[Extracted records]

━━━━━━━━━━

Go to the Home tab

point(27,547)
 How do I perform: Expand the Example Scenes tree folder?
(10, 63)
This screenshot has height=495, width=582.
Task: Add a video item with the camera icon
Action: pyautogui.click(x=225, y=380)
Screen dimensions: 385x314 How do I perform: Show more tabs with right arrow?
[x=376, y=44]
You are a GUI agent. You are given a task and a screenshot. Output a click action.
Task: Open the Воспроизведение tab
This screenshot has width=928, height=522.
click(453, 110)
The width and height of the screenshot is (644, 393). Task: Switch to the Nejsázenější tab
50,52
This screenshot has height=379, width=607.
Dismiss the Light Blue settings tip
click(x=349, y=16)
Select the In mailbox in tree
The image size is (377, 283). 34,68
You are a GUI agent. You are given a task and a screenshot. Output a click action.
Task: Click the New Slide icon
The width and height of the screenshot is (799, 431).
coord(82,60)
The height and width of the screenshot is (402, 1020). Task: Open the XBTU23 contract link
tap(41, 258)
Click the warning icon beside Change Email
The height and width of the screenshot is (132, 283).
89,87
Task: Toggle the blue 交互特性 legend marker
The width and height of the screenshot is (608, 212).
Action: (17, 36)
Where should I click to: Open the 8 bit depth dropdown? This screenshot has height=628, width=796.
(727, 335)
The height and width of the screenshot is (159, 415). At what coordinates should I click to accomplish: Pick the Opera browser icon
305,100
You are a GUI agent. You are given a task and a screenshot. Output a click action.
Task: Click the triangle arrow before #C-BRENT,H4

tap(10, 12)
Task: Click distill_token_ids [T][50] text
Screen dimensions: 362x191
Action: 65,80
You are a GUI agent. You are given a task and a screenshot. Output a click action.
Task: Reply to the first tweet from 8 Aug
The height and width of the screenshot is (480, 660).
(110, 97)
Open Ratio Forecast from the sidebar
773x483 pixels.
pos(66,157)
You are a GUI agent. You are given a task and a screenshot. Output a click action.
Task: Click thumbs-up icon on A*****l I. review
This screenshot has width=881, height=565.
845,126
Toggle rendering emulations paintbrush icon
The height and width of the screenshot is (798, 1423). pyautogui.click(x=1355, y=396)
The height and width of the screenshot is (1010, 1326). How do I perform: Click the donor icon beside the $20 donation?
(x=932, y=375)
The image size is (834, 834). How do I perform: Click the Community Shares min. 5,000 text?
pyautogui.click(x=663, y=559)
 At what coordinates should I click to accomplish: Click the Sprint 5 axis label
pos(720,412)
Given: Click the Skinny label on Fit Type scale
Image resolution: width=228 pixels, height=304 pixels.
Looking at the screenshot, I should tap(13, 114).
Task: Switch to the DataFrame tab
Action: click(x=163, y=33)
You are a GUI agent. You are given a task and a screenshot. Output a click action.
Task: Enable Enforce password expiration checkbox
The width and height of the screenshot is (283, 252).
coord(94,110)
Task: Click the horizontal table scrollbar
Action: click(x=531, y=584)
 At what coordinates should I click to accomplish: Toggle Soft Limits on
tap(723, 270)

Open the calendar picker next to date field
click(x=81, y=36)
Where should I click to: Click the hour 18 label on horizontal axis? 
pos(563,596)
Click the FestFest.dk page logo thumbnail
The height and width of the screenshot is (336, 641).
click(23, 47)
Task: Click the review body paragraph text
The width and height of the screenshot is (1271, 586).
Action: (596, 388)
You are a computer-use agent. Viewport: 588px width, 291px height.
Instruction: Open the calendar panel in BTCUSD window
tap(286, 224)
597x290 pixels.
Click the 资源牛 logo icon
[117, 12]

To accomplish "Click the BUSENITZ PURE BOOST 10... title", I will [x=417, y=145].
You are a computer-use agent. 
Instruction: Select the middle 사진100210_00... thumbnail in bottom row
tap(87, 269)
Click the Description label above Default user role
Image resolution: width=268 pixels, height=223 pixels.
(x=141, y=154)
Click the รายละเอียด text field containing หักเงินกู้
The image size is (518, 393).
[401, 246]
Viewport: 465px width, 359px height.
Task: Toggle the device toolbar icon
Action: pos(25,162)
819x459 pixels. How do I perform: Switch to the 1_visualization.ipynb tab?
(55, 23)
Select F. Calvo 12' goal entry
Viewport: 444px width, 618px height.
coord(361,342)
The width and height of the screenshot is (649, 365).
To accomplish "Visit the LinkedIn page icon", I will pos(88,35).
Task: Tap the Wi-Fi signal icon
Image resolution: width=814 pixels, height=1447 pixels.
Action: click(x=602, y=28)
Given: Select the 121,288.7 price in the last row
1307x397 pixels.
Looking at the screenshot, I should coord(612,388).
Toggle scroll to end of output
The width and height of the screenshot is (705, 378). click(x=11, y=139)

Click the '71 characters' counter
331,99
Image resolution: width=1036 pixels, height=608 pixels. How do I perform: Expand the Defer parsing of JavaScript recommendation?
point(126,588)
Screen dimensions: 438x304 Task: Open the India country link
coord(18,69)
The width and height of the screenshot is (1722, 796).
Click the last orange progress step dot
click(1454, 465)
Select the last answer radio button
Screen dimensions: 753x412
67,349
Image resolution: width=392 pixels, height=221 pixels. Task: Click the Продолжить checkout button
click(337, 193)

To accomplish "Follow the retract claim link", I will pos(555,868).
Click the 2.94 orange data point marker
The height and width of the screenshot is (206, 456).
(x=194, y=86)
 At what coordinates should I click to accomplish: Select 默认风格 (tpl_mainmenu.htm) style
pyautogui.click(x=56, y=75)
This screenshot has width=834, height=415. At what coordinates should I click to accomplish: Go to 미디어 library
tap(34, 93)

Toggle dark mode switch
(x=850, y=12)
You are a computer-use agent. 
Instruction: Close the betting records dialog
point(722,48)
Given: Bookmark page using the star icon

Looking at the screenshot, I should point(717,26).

━━━━━━━━━━

◆ TASK DESCRIPTION: Please state the number of lines in the data above that hold the word "marker", without any other text.

◆ RESPONSE: 2